_Try it_:
Each of the lines from the one that contains "354x327 pixels." to the end of the entries below should be output exactly.

_Pixel coordinate grounding data_:
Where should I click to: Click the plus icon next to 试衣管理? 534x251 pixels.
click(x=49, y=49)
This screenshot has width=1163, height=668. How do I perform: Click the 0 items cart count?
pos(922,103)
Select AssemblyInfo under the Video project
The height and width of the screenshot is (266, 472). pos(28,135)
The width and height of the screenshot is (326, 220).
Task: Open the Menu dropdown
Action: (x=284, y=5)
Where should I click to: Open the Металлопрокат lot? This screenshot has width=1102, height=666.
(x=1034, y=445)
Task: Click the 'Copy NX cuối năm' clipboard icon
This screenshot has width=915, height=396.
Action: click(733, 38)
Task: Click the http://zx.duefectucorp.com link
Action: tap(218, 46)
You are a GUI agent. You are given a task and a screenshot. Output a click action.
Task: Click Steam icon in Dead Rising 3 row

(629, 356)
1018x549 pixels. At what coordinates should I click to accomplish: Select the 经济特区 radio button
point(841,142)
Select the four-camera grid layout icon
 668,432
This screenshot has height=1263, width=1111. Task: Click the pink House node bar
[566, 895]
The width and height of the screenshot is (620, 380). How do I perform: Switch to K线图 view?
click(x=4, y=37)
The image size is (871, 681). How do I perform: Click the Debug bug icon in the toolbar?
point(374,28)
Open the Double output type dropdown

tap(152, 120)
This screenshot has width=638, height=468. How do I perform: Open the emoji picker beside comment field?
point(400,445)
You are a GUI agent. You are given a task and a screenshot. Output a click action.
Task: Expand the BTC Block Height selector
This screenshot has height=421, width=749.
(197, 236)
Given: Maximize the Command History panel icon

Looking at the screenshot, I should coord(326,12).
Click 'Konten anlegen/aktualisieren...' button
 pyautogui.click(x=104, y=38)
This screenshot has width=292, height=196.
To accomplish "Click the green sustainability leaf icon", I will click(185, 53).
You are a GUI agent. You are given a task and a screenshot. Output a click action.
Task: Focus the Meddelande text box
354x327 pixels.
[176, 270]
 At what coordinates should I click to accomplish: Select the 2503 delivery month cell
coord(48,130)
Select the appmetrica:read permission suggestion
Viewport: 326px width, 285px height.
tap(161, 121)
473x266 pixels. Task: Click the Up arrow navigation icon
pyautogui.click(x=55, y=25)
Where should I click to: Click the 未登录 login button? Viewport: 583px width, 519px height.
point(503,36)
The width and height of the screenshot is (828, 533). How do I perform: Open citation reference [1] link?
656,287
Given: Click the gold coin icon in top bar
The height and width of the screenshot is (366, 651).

_Task answer_:
354x327 pixels.
[176, 270]
 At what coordinates should I click to accomplish: Select the 2503 delivery month cell
coord(48,130)
Select the appmetrica:read permission suggestion
Viewport: 326px width, 285px height.
tap(161, 121)
473x266 pixels. Task: Click the Up arrow navigation icon
pyautogui.click(x=55, y=25)
Where should I click to: Click the 未登录 login button? Viewport: 583px width, 519px height.
point(503,36)
The width and height of the screenshot is (828, 533). How do I perform: Open citation reference [1] link?
656,287
Given: Click the gold coin icon in top bar
The height and width of the screenshot is (366, 651).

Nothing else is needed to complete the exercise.